WHAT YOU SHOULD DO –
In the letter to the Attorney General about delimiting U.S. territorial waters, what does the Department of State say guides it in forming policy on territorial waters?

EXTRACT TO READ –
---
711.022/3–452

The Acting Secretary of State to the Attorney General of the United States ( McGrath )

My Dear Mr. Attorney General: Reference is made to your letter dated October 30, 19511 requesting a statement from the Department of State in regard to the position of the United States as to the principles or criteria which govern the delimitation of the territorial waters of the United States. You ask in particular how such delimitation is made in the case of:

(a)
A relatively straight coast, with no special geographic features, such as indentations or bays;
(b)
A coast with small indentations not equivalent to bays;
(c)
Deep indentations such as bays, gulfs, or estuaries;
(d)
Mouths of rivers which do not form an estuary;
(e)
Islands, rocks or groups of islands lying off the coast;
(f)
Straits, particularly those situated between the mainland and offshore islands.

In the formulation of United States policy with respect to territorial waters and in the determination of the principles applicable to any problem connected therewith, such as the problem of delimiting territorial waters, the Department of State has been and is guided by generally accepted principles of international law and by the practice of other states in the matter.

(a)
---
PROVIDED RECORDS –
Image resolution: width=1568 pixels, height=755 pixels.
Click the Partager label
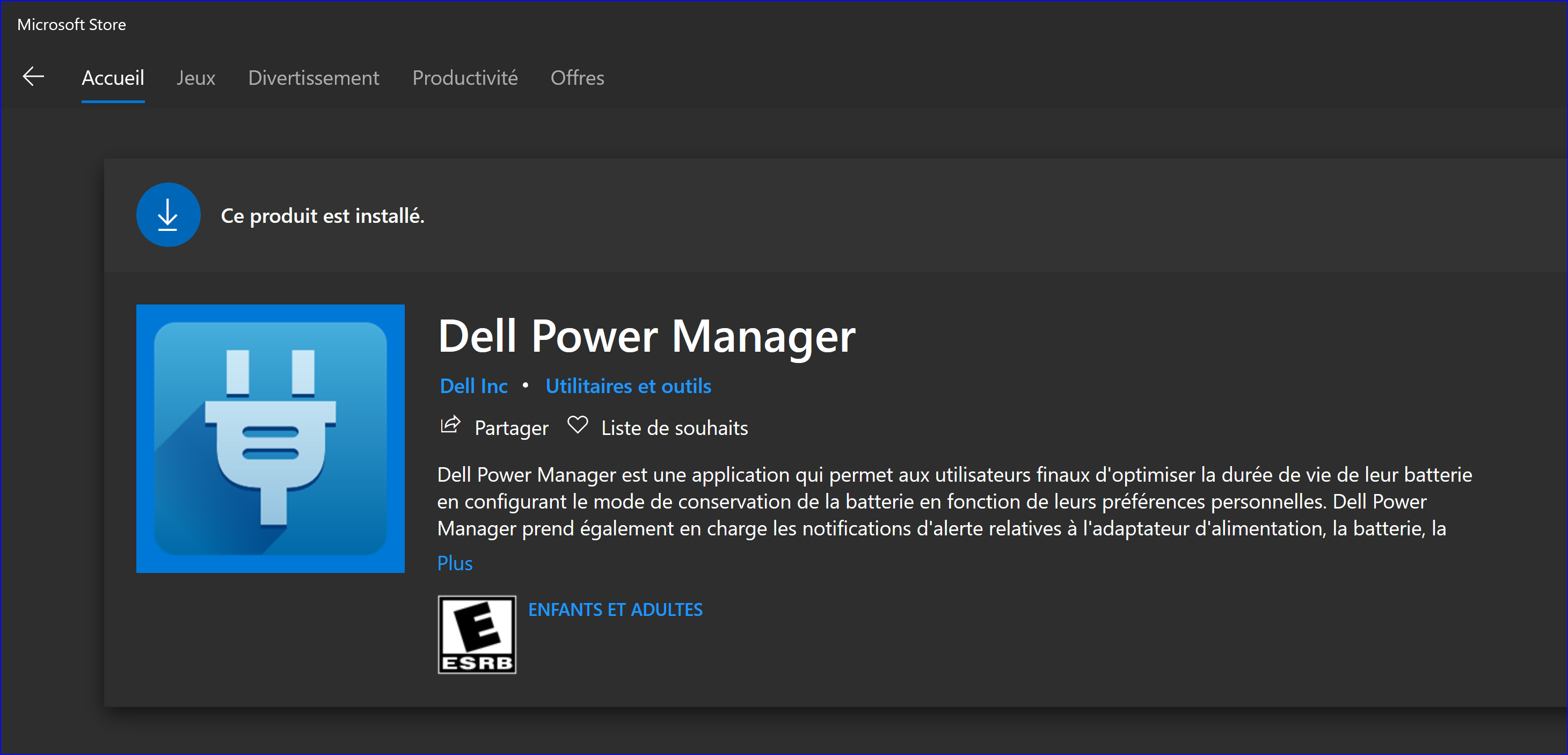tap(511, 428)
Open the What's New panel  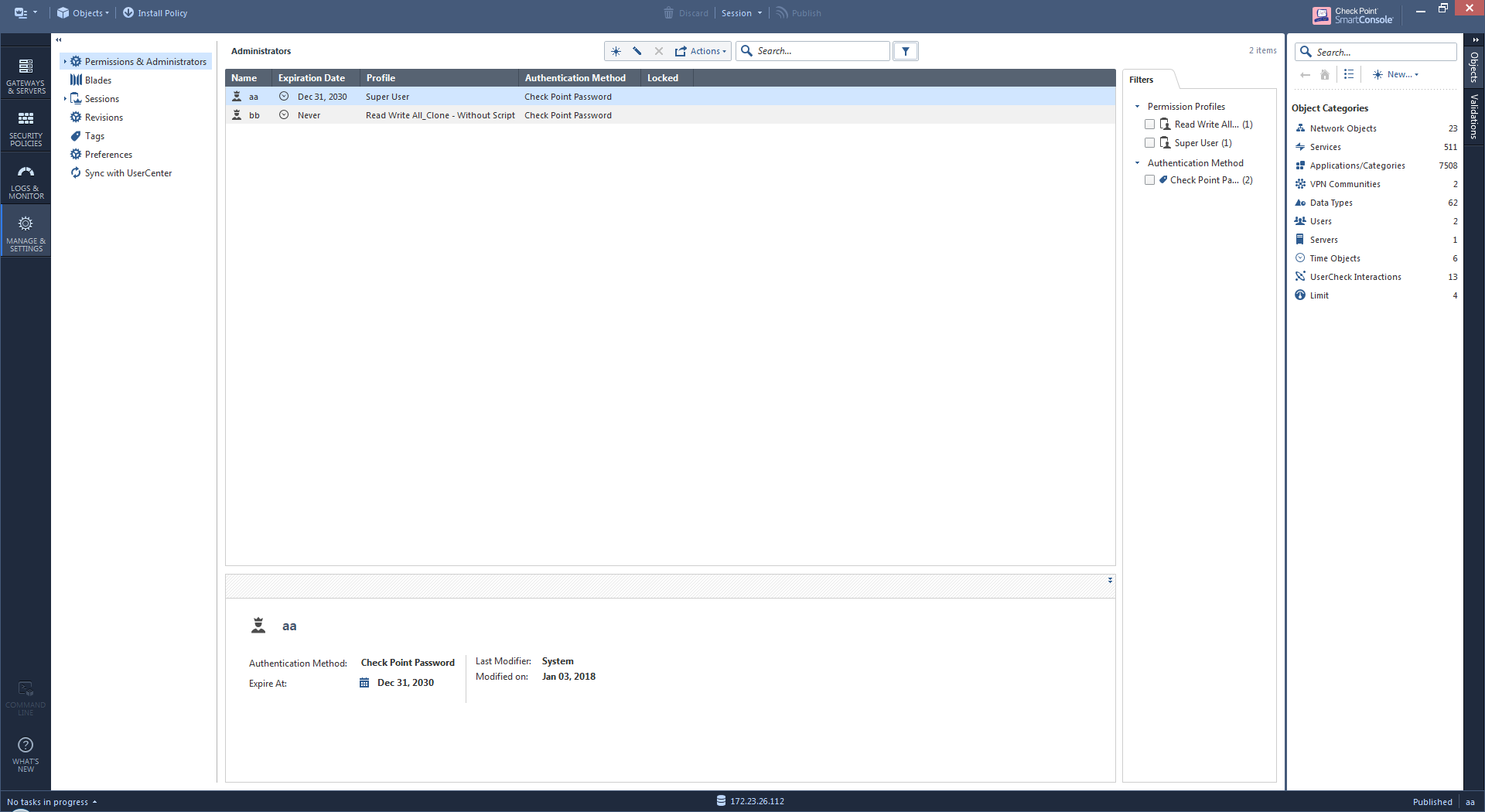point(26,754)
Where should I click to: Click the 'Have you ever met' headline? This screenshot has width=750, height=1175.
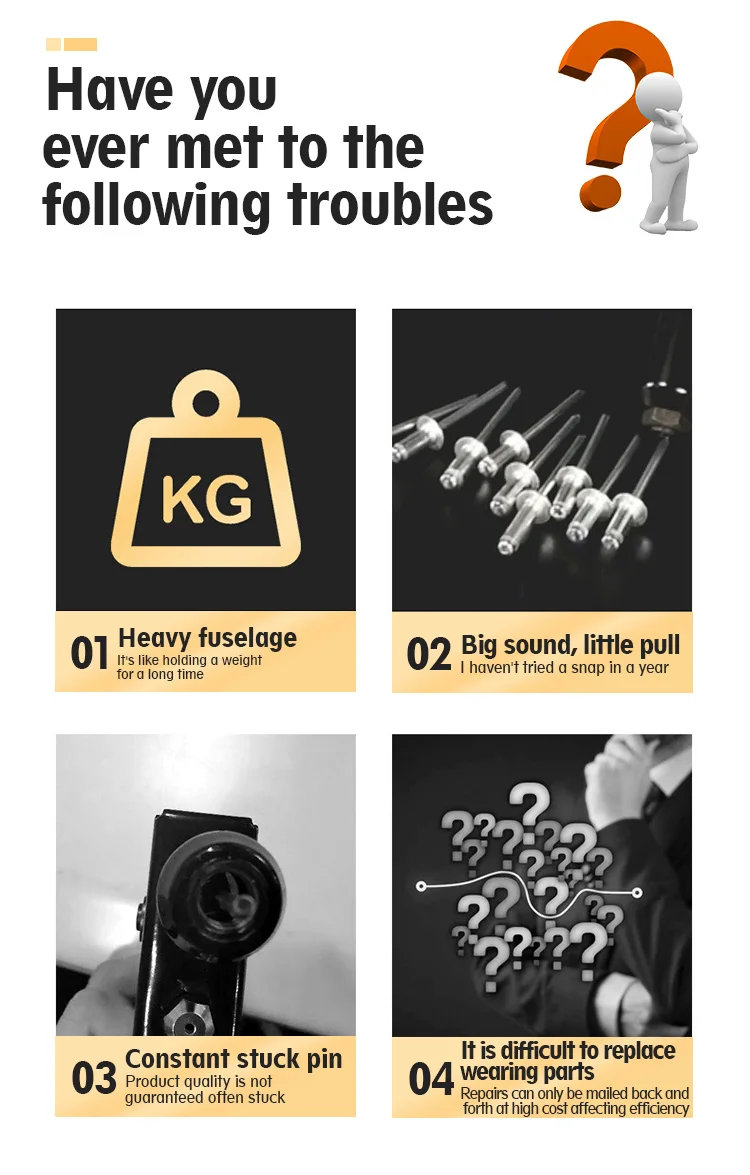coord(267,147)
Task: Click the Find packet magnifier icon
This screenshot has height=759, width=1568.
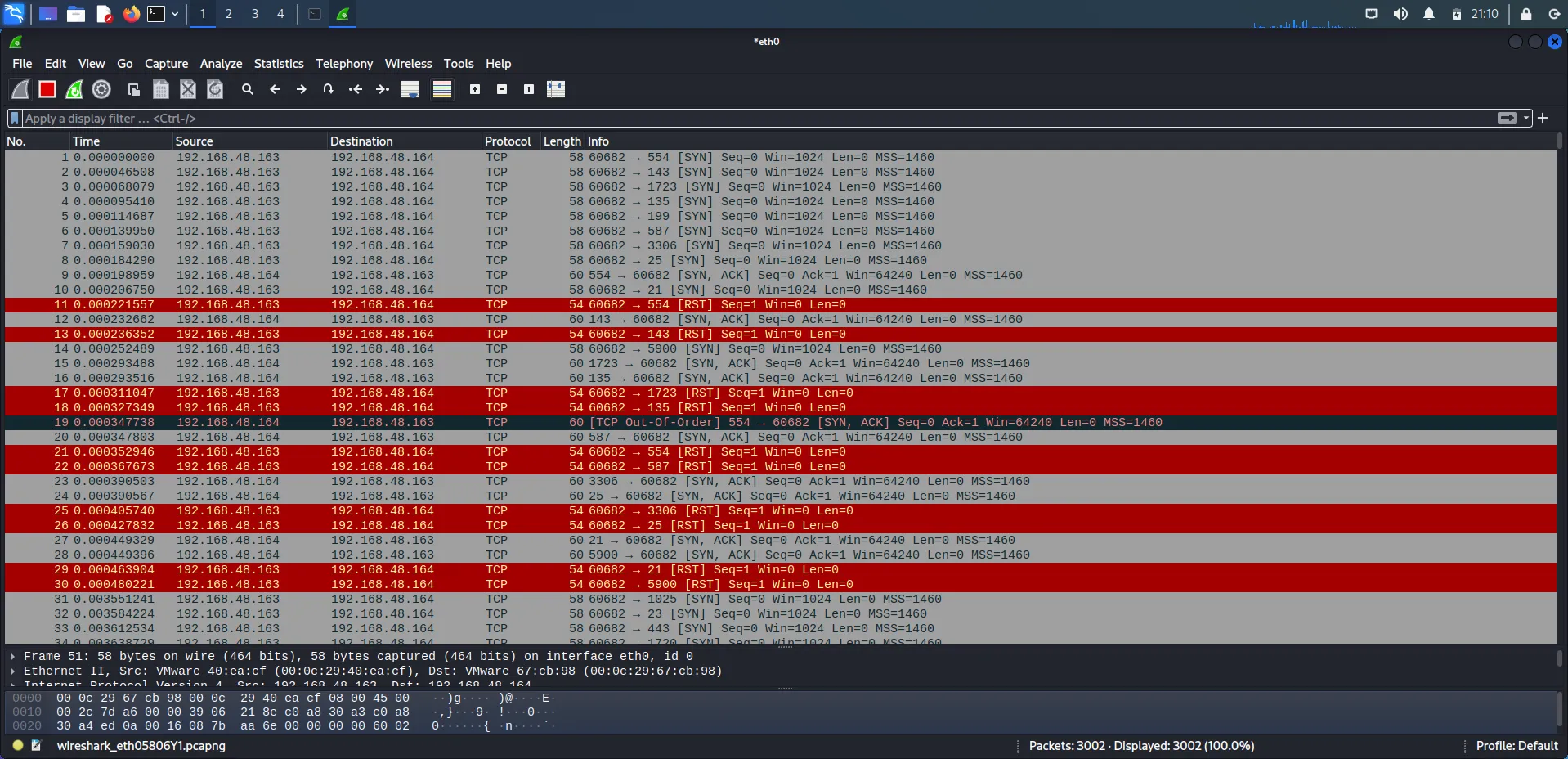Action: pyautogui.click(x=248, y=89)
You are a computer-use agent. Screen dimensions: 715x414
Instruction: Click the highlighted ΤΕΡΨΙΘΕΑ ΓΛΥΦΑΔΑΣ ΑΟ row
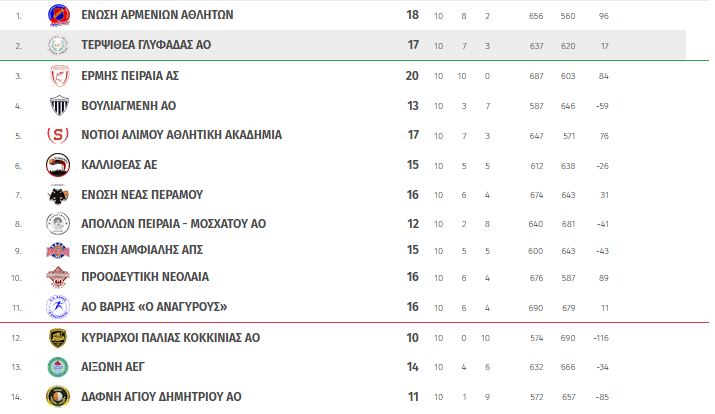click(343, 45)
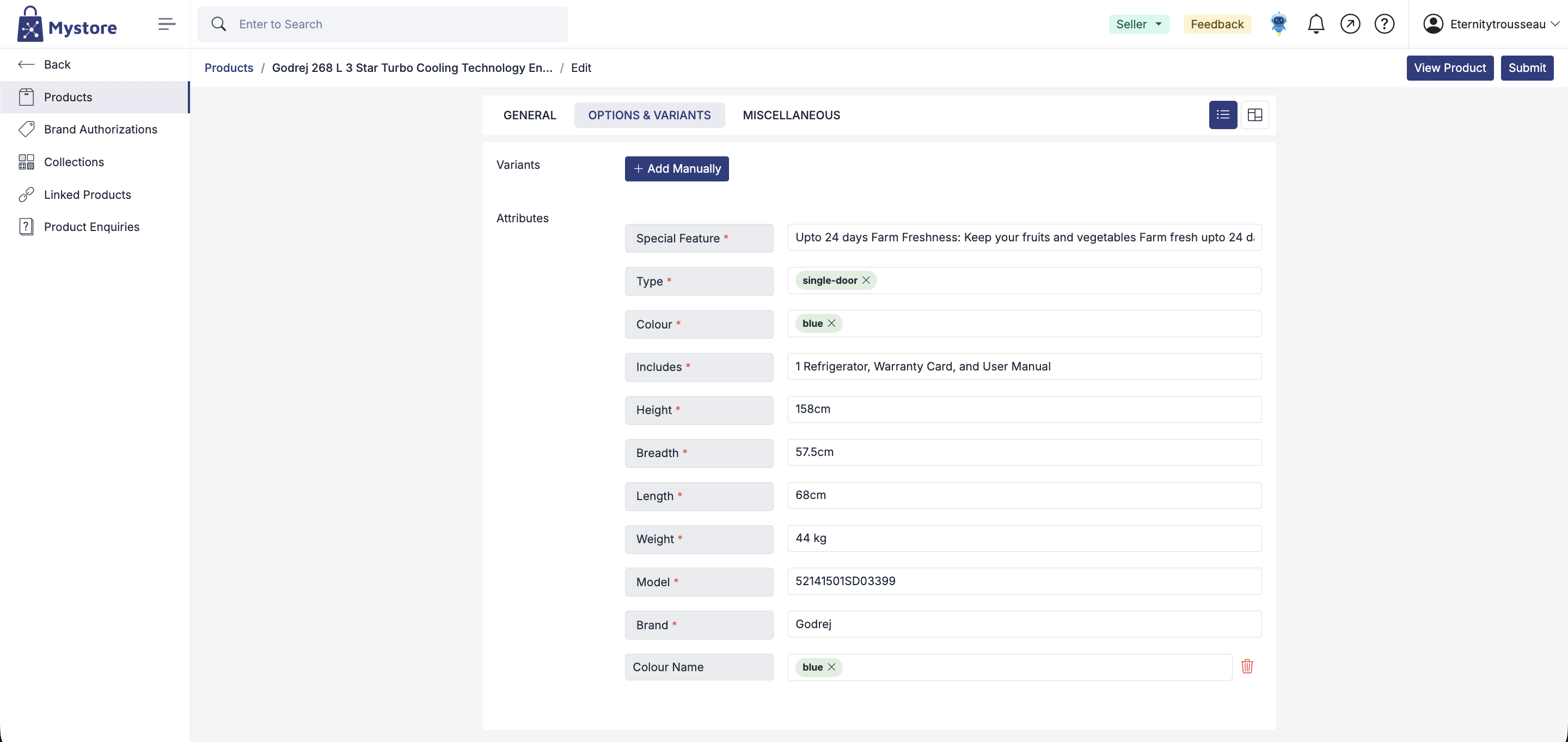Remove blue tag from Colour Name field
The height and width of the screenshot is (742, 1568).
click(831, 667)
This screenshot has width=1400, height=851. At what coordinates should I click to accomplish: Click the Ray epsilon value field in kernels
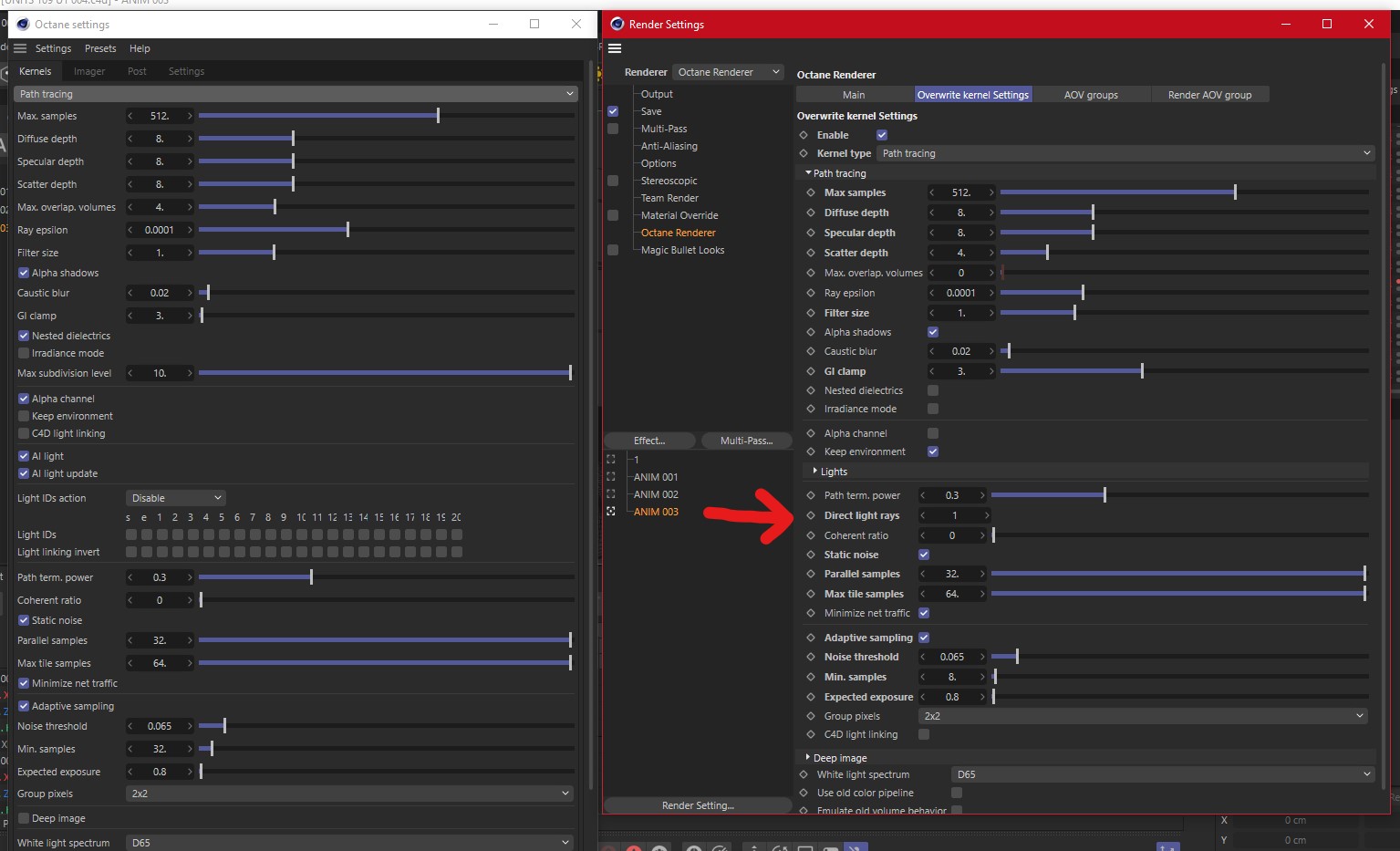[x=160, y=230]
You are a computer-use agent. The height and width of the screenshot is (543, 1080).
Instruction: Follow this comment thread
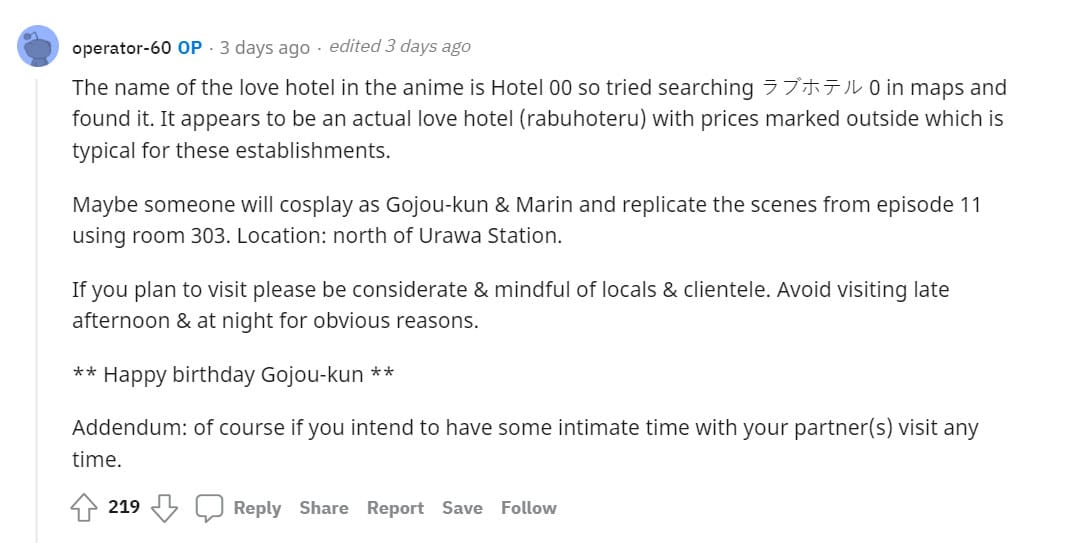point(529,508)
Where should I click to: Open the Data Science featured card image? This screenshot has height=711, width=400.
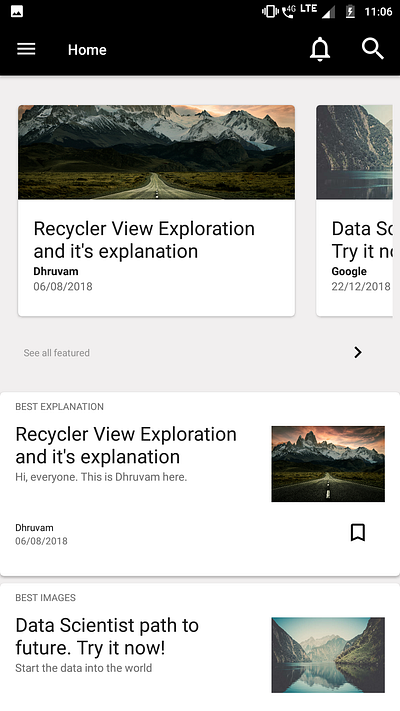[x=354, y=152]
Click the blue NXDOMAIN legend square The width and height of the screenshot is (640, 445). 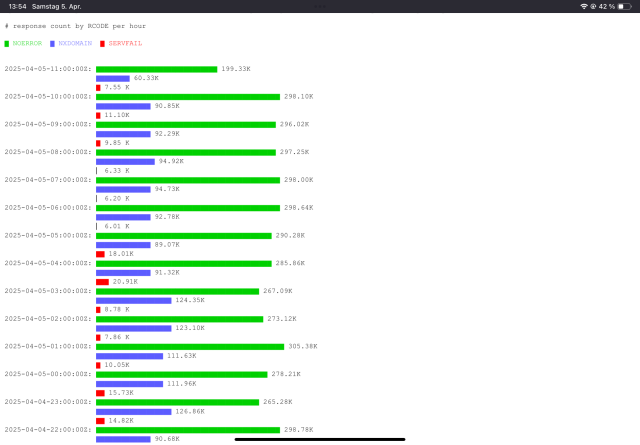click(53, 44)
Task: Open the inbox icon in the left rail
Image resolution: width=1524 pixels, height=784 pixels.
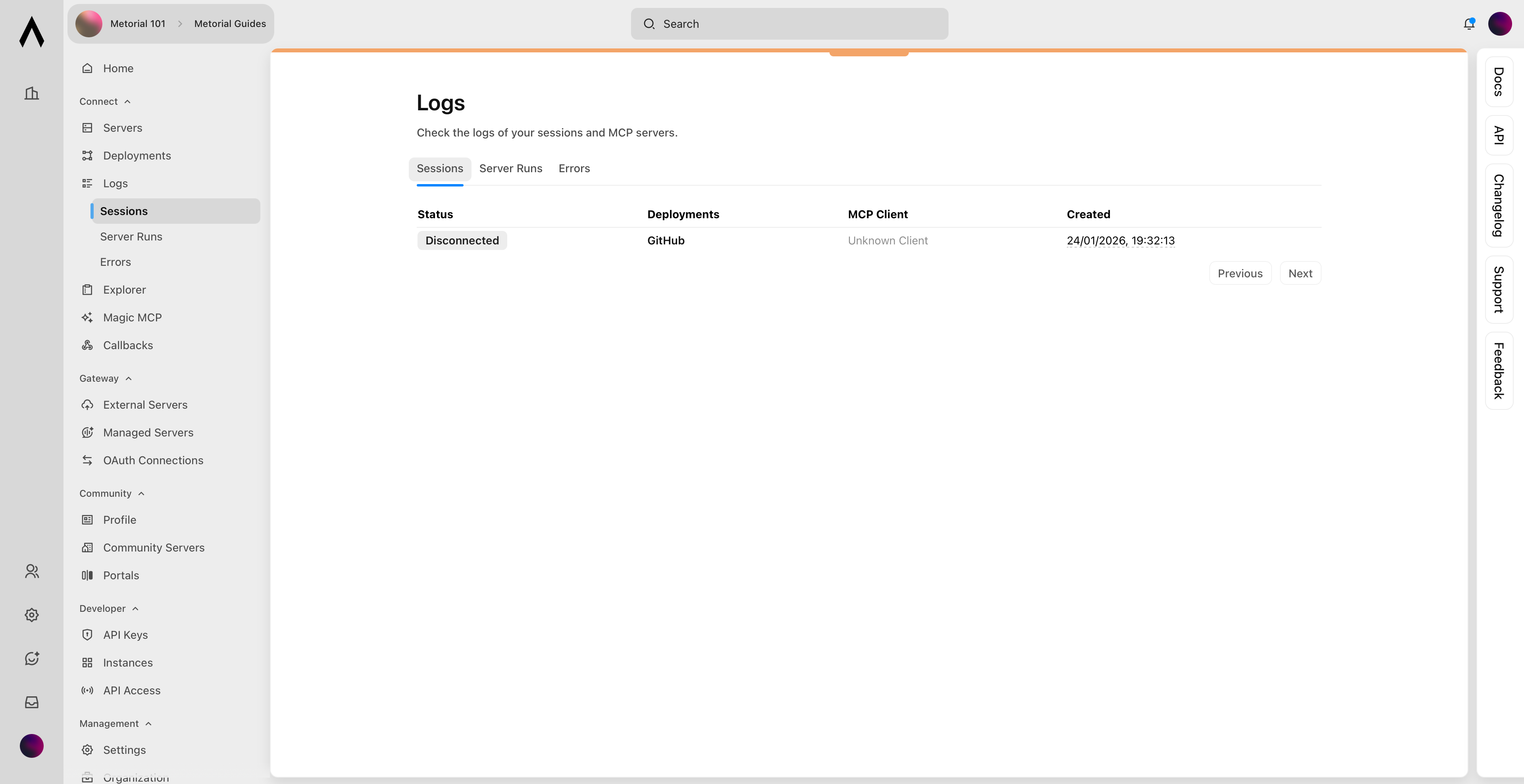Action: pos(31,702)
---
CORRECT OUTPUT –
Generally accepted principles of international law and the practice of other states in the matter.